И – еще один пункт. Он считает себя сейчас, в состоянии неограниченной свободы, живущим неправильно. Он хочет перемены образа жизни, потому что два этих года, когда «жизнь была сравнительно легка, и счастье и удача… мне улыбались», он «не мог писать»!

Парадокс?

Но не парадокс ли, что служба, состояние служащего кажутся ему прибежищем иной, более ценной свободы.

...

«Ничем я не буду обязан „обществу“ теперешнему и здешнему. Ничем, кроме рядового и честного труда»

(там же).

Пастернаку была предложена должность библиографа по иностранной лениниане. Хотя он и здесь умудрялся – засиживаясь с десяти до восьми вечера – зачитываться иностранными журналами, вредя самому себе в скорости работы.

...

«Мне нравится мой быстрый, механизированный машинный день, свинченный из службы, из дел и занятий, связанных с ней, и из множества других хлопот, с ней не связанных и касающихся до дома, до сношений с людьми, исполненья всяких просьб и поручений и пр. Я как игру переживаю всю эту гонку и с увлеченьем, словно фигурируя в каком-то сочиненном романе, изображаю взрослого, вечно торопящегося, лаконического, забывчивого и скачущего из ведомства в ведомство, с трамвая на трамвай. Вот о чем я говорил тогда у вас, я вовсе не „слиянья“ хотел, а именно этого. Я получаю 15 червонцев в месяц, если бы не долги, это было бы три четверти того, что нам нужно. В будущем, думаю, мне и работать удастся. Дай Бог, чтобы в этом отношении я не ошибся. А пока что, должен сказать, я провожу день в непрерывных наслажденьях, ибо, повторяю, наполненность дня густою сетью несложных и стремительных пустяков меня чарует. Бездарная эта горячка все-таки больше похожа на бывалую горячку духа, которая сделала меня поэтом, нежели то вынужденное бездействие, в какое я впал в последние два-три года, когда узнал, что индивидуализм ересь, а идеализм запрещен»

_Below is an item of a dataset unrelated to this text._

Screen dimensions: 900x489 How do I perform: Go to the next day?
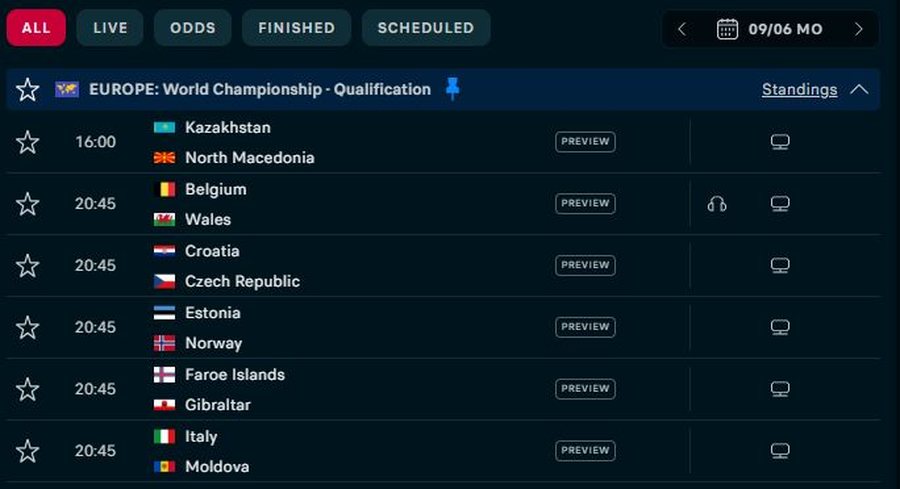click(x=859, y=29)
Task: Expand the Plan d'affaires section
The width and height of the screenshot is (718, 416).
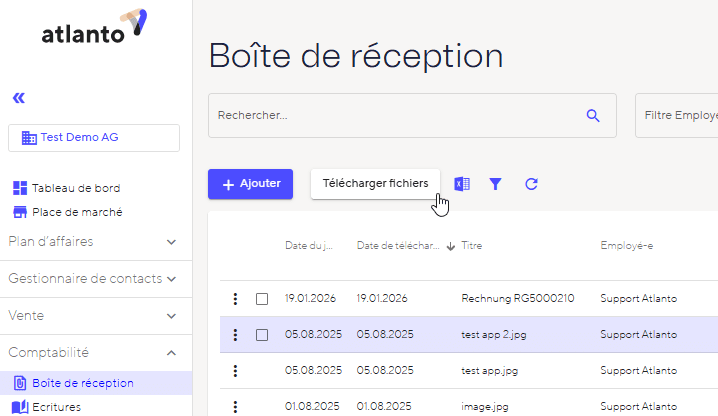Action: (x=171, y=242)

(О. М. Фрейденберг, 20 ноября 1924 г.).

Красивой и капризной девушки в шляпе, увенчанной розами, богатой путешественницы по европейским странам уже не существовало. За изящно-веселым обликом Ольги Фрейденберг и тогда скрывалась серьезная и глубокая натура. За последние годы, несмотря на все тяготы быта, внезапную бедность, одиночество, на пьющего брата, мешающего жить спокойно ей и матери, она смогла стать крупным ученым. Но печатать ее труды по античности государственные издательства отказывались, защитить диссертацию ей всячески мешали. Она прекрасно осознавала причину своих неудач: «Маршрут трамвая не совпадает с моим путем; я убеждаюсь, что идти пешком мне будет легче». И еще: «Как ни трудна жизнь человека, но жизнь личности еще труднее». Кто знает, не отозвался ли ее «трамвай» с предсмертным трамвайным маршрутом Юрия Живаго?

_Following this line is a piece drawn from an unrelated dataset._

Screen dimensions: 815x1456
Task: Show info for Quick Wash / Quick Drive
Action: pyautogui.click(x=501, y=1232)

Пастернак любил Петербург, продолжая называть его по-прежнему и после переименования в Ленинград. В Москву они с женой возвращались из Германии через город на Неве, и в «бесконечном» письме родным, отправленном после приезда в Москву и уже полном новых впечатлений, он сравнивает Питер и Москву – не в пользу последней:

...

«…понял, что Москва навязана мне рожденьем, что это мое пассивное приданое, что это город моих воспоминаний (…). Что я все силы приложу к тому, чтобы отсюда переехать, на первое время, – скажем, – в Петербург.

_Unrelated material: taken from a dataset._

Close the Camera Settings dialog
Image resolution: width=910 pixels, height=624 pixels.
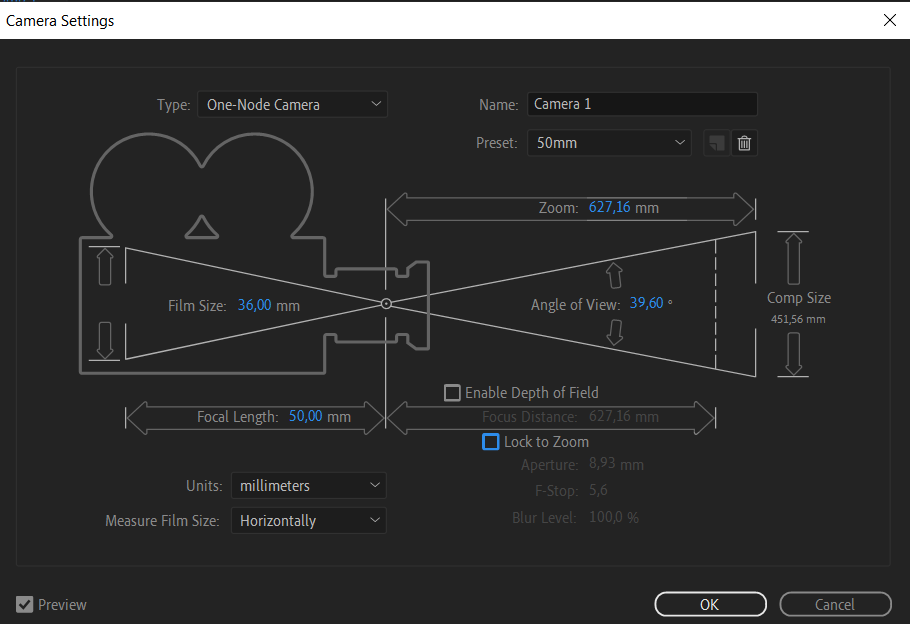pos(889,20)
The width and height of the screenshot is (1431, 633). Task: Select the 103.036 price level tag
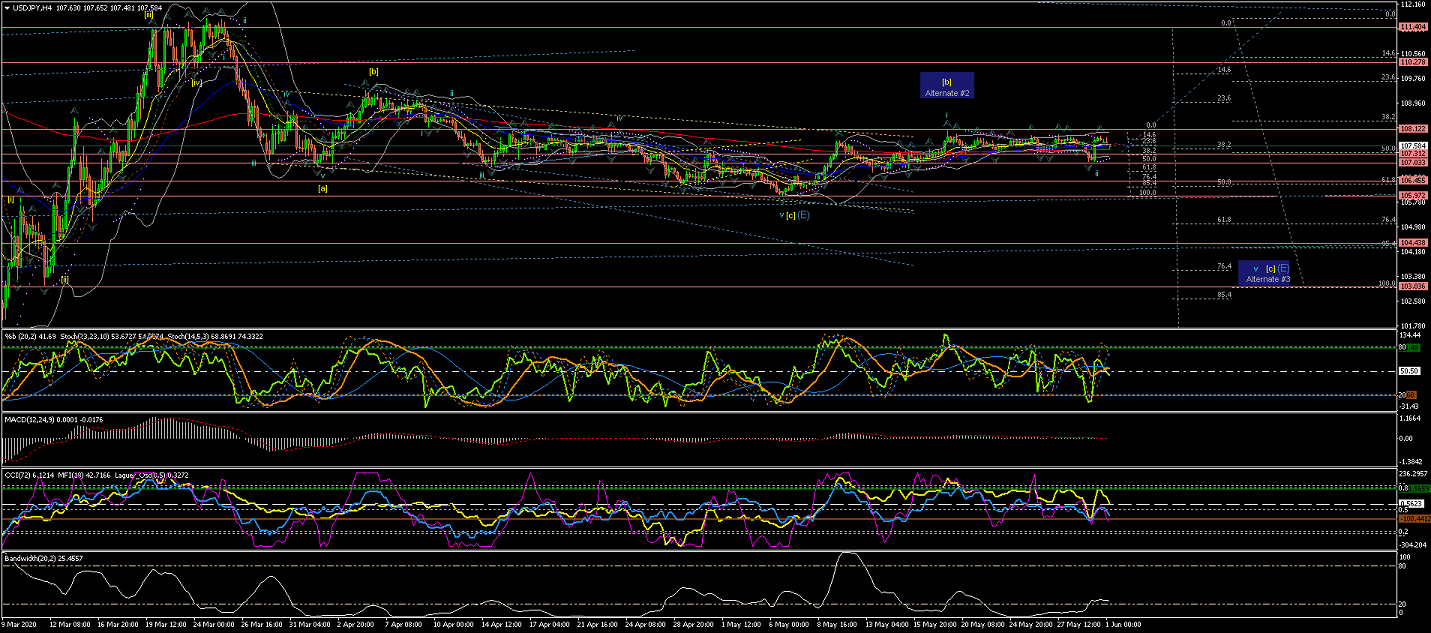click(1413, 287)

Надо еще сказать, что по смешанному своему стилю, составу населенья и пр. и пр. Москва теперь производит в высшей степени фальшивое впечатленье. Бывает время, когда тут начинаешь чувствовать, что дышишь ложью, всеобщею и сплошной, пропитывающей решительно все кругом, начиная от кирпича и кончая людскими разговорами»

(20 сентября 1924 г.).

Зимой 1925 г. он пишет о Петербурге сестре Жозефине:

...

«Это изумительный город. Надо в нем побывать и немного пожить, чтобы чувства к родине и мысли о ней разместились в должном порядке и пришли в равновесье, свое, особенное, без петербургских впечатлений недостижимое».